Peu de phénomènes dans l’histoire récente ont eu un effet aussi explosif sur l’Europe et l’état de sa démocratie que le facteur Trump. La séquence a été progressive : sous-estimation initiale, prise de conscience progressive des conséquences en termes de diffusion du populisme et d’affaiblissement de l’Alliance atlantique, prise de conscience définitive de son impact sur pratiquement tous les dossiers à l’ordre du jour.
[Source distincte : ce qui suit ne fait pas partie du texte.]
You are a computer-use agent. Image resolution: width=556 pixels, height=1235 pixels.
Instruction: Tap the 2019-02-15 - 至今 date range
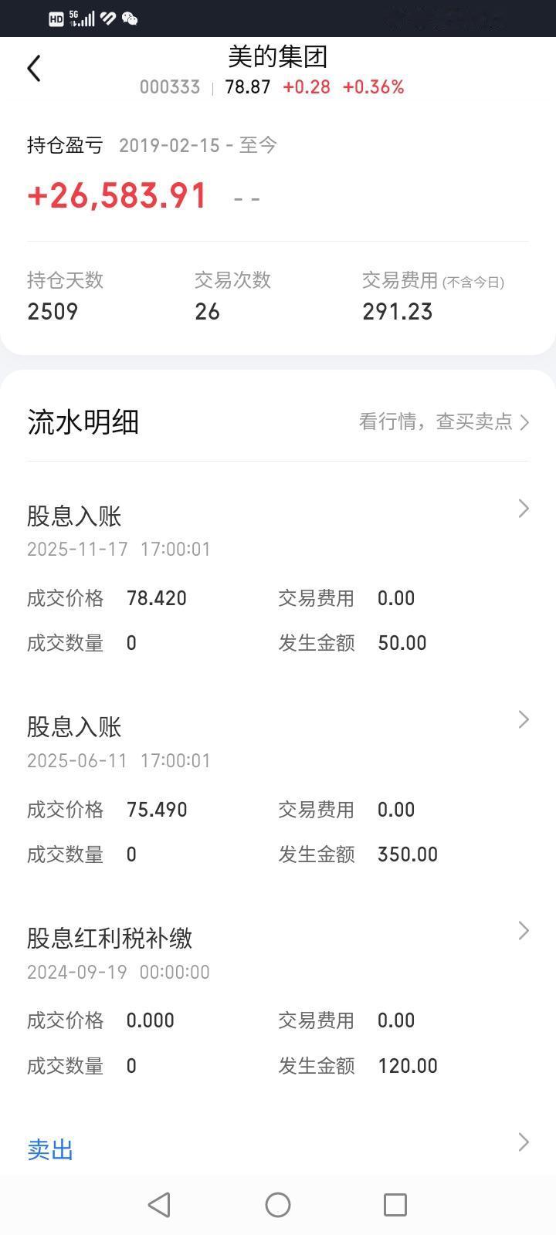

En effet, si l’élection de 2016 a eu des répercussions géopolitiques évidentes, c’est peut-être sur l’UE qu’elle a libéré son potentiel le plus destructeur. Au début, comme je l’ai dit, on a voulu la minimiser. Ce n’est pas un hasard si on a eu fréquemment recours aux précédents des administrations Reagan et Bush Jr. pour plaider en faveur d’une lecture rassurante du résultat du vote. Une lecture qui peut se résumer en trois aveuglements. Premièrement, la pelote complexe des liens transatlantiques a été considérée comme suffisamment solide pour résister à l’effilochage créé par la nouvelle conception de politique étrangère qu’il portait. Deuxièmement, on n’a voulu voir dans les nombreuses dérives de sa campagne électorale que le résultat d’extravagances personnelles ou de provocations savamment orchestrées. Enfin, en pleine crise du Brexit et aux prises avec la gestion de l’urgence migratoire, l’Europe a estimé qu’elle pouvait aborder la question des relations avec Washington avec un mélange de business as usual et de réunions bilatérales, sans considérer l’urgence d’une stratégie commune, véritable doctrine de l’UE, en réponse à la révolution en cours aux États-Unis.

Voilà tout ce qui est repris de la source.